The span to repeat in the listing below runs from the line containing "Screenshot is 1470x2349." to the line containing "Accessing OCI Buckets from AWS Python SDK", inclusive. Repeat it exactly, and only it.
--- EXTRACTED RECORDS Enclosed Below ---
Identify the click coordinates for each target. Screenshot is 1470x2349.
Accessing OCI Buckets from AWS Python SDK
--- End of Enclosed EXTRACTED RECORDS ---
--- EXTRACTED RECORDS Enclosed Below ---
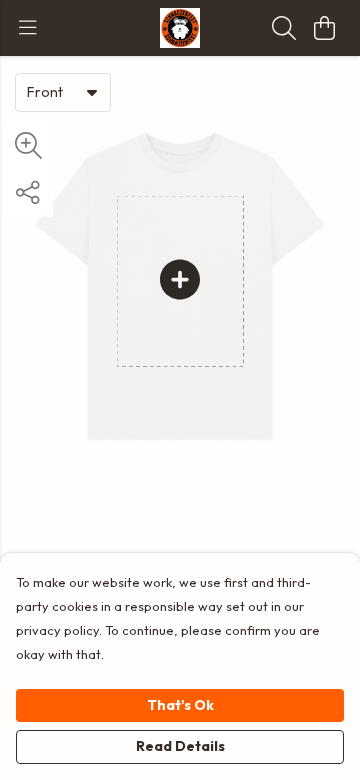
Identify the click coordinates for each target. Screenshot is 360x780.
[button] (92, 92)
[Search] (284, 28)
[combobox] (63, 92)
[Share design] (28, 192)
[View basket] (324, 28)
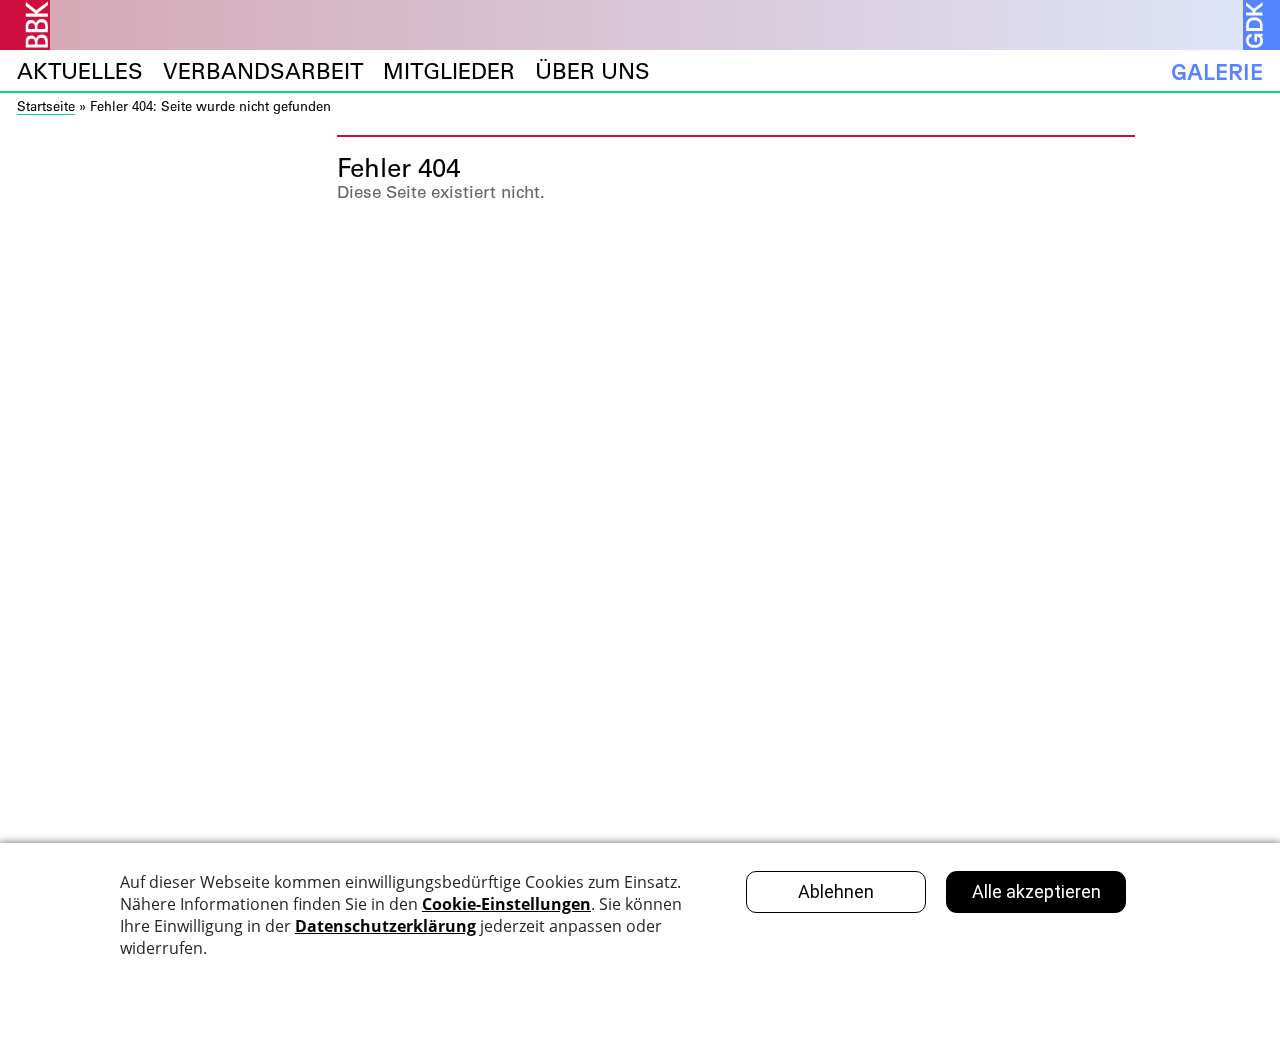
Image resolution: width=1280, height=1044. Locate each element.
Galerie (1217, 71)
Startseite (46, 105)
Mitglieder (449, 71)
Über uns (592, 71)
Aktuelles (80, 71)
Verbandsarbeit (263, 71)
--- End of Enclosed EXTRACTED RECORDS ---
--- EXTRACTED RECORDS Enclosed Below ---
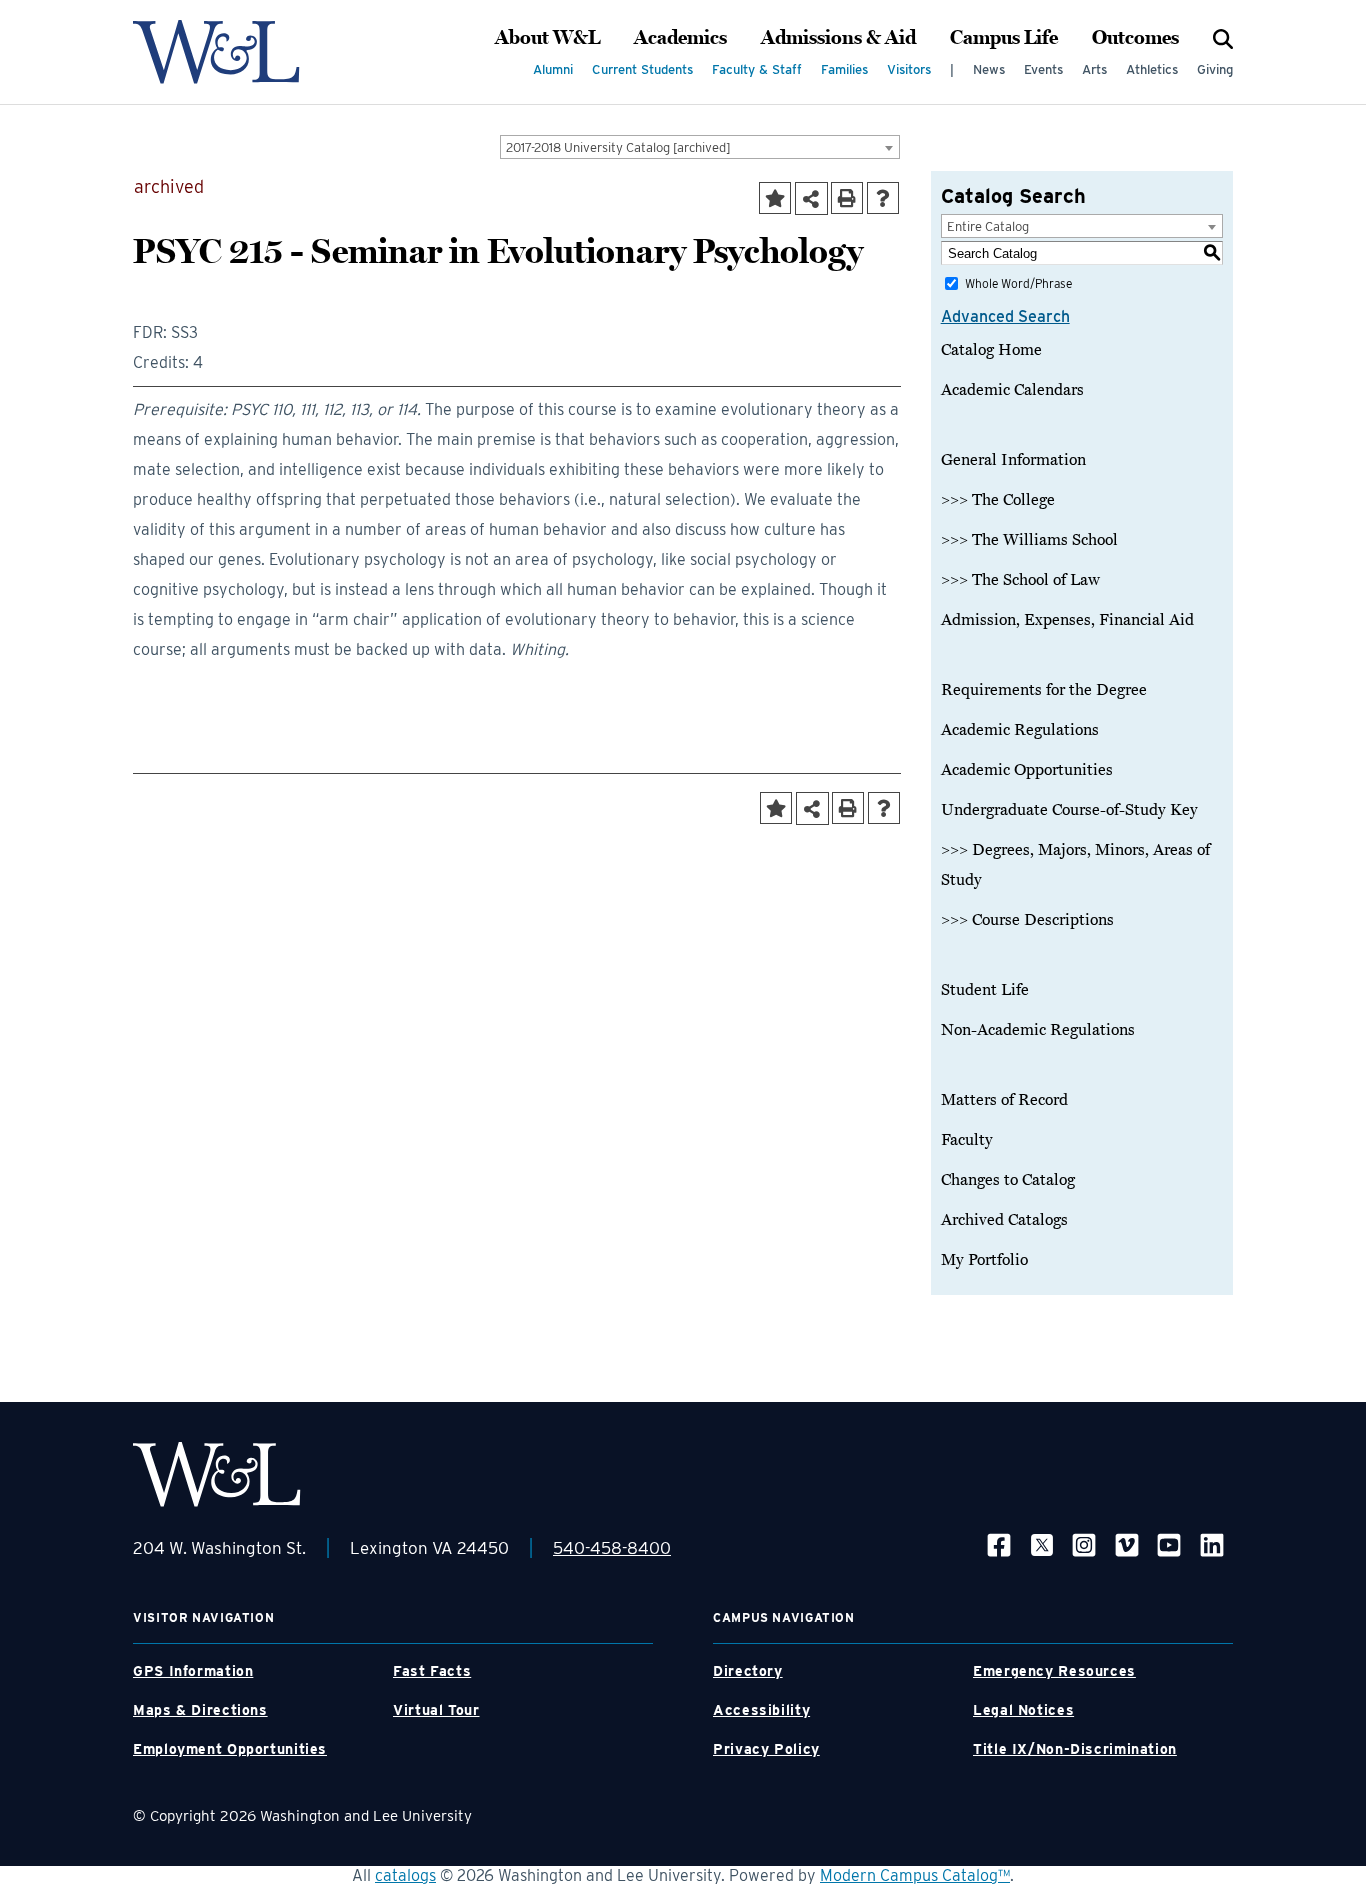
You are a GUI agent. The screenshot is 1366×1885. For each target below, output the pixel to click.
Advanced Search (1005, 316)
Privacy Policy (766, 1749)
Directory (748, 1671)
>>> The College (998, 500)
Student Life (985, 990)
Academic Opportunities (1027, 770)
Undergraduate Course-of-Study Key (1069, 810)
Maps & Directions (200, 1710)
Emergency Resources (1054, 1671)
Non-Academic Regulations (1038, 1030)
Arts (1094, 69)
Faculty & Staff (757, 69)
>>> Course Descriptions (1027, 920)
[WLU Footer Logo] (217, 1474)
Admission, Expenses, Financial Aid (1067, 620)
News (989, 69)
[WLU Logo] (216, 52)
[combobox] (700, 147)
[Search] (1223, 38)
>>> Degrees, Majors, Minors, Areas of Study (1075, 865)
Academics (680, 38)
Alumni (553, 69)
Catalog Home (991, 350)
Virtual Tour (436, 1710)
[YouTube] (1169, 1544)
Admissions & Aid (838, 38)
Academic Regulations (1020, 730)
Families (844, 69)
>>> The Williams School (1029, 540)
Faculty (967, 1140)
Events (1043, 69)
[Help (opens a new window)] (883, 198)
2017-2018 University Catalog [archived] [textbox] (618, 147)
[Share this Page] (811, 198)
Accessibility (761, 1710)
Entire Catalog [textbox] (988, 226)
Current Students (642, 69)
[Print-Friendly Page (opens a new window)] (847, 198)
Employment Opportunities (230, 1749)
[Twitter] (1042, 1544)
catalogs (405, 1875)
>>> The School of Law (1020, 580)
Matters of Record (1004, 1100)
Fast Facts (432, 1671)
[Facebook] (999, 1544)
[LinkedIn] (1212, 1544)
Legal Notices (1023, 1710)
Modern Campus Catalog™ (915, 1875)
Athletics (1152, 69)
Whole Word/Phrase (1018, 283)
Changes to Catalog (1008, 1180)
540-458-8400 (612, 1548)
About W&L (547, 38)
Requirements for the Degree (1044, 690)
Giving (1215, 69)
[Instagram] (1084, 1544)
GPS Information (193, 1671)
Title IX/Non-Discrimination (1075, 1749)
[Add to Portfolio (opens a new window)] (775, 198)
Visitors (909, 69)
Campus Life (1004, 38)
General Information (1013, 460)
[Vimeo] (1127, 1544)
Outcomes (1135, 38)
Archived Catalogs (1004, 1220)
--- End of Enclosed EXTRACTED RECORDS ---
YOUR RESPONSE
Identify the click coordinates for each target. Screenshot is 1470x2349.
Accessing OCI Buckets from AWS Python SDK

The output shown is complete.